I’ve always been fascinated by our human anatomies and the choices, if He exists, that God made when designing us. Two kidneys, two lungs, but one heart. Two eyes and two ears, but only one mouth and nose. I can smell the significance of these choices, but I cannot see the logic in full.
How magnificent a redundancy to have two of an important limb or organ! We sit safe in the knowledge that were one to fail in a lifetime, we could hobble along at half-speed rather than face immediate oblivion. A left-handed existence is better than no existence.
But then what to make of those solitary pieces with no such backup? Our one brain and one spinal cord. Pieces that I can only posit are too delicate to be replicated embryonically.
But then what of twins? Two brains between them, two spines and two mouths.

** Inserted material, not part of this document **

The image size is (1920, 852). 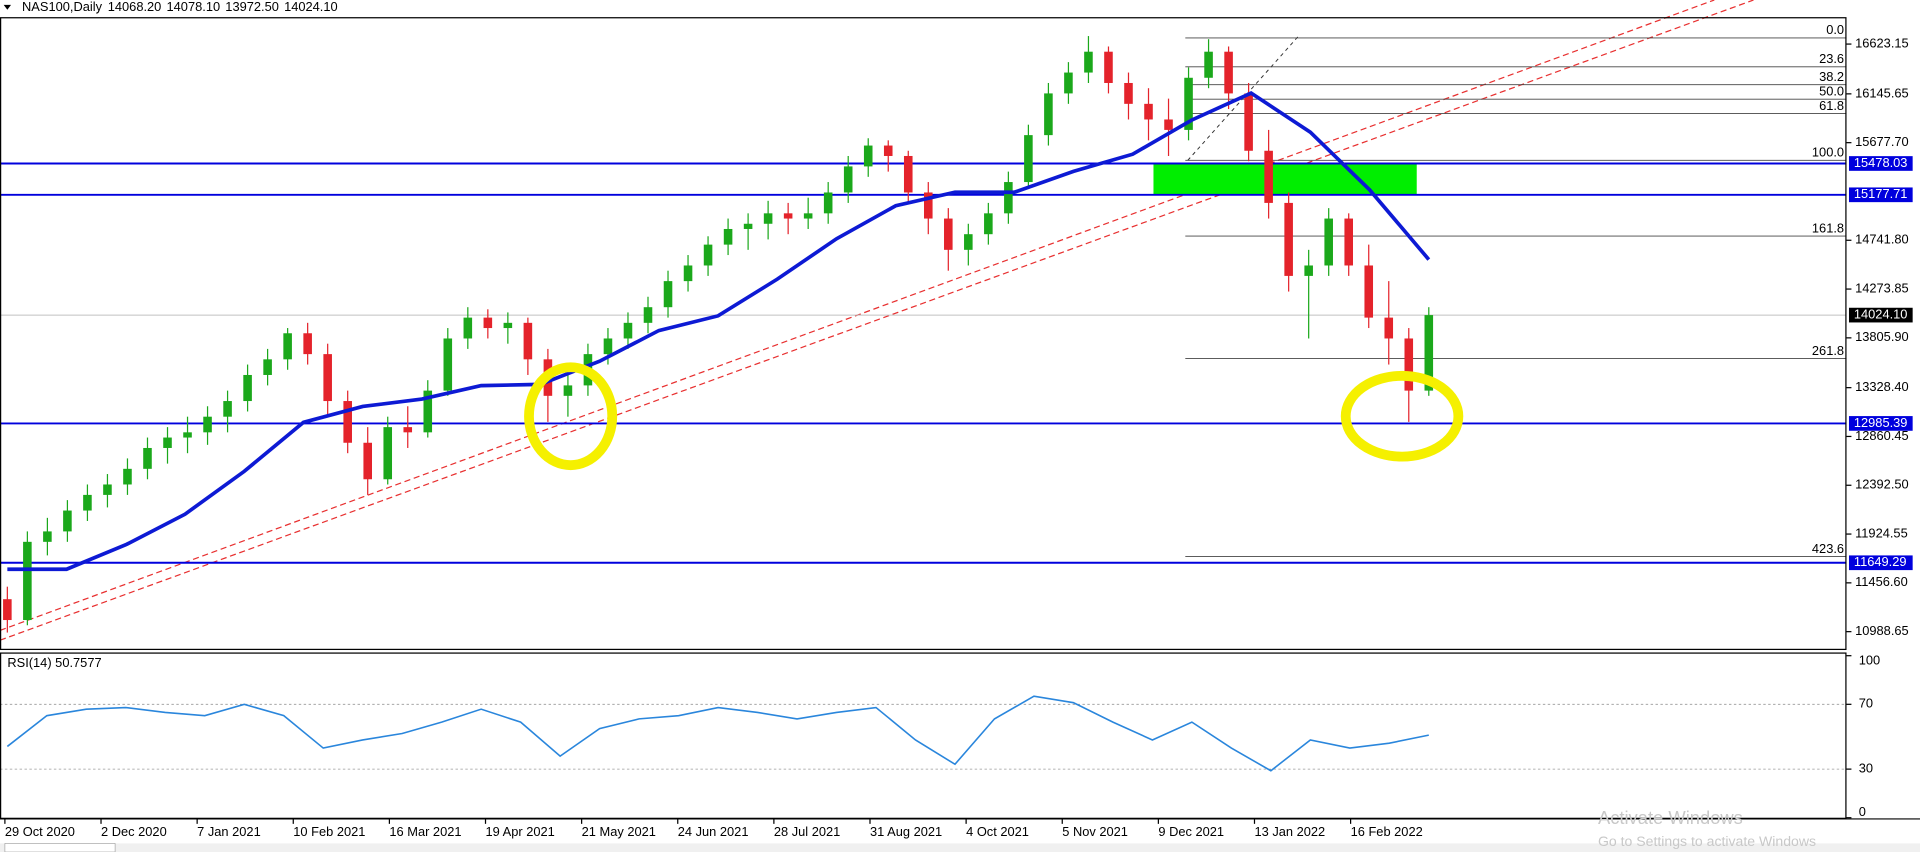 I want to click on x-tick-label: 13 Jan 2022, so click(x=1290, y=832).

Does that not suggest such redundancies are possible in the womb for the lone babe also?
I must admit the topic lies close to my heart. I was after all a twin, born in some ways incomplete. And with the recent passing of my brother, I am left to hobble along at half-speed. A whole body, missing a phantom other body.
The human brain splits into two hemispheres, each specialised to different roles. Presumed of equal importance, but different nonetheless. Were I and my brother the same? Perhaps we both functionally missed half a mind.
Two hemispheres, but within them only one pineal gland. God. Again, that singular organ surrounded by pairs. Did you know Descartes thought it housed the soul, due to its singular nature?
I wonder on these Godly biological concepts and cannot help but extrapolate. I cannot in good conscience assume the soul is imparted to us in tandem with our eyes, or heart or brain. And if it be later, then is one soul shared between twins in the womb? Does that explain the empty part of me?
Am I half a soul? Or if the soul be an asymmetric organ, am I less? Am I to live a left-handed existence without him?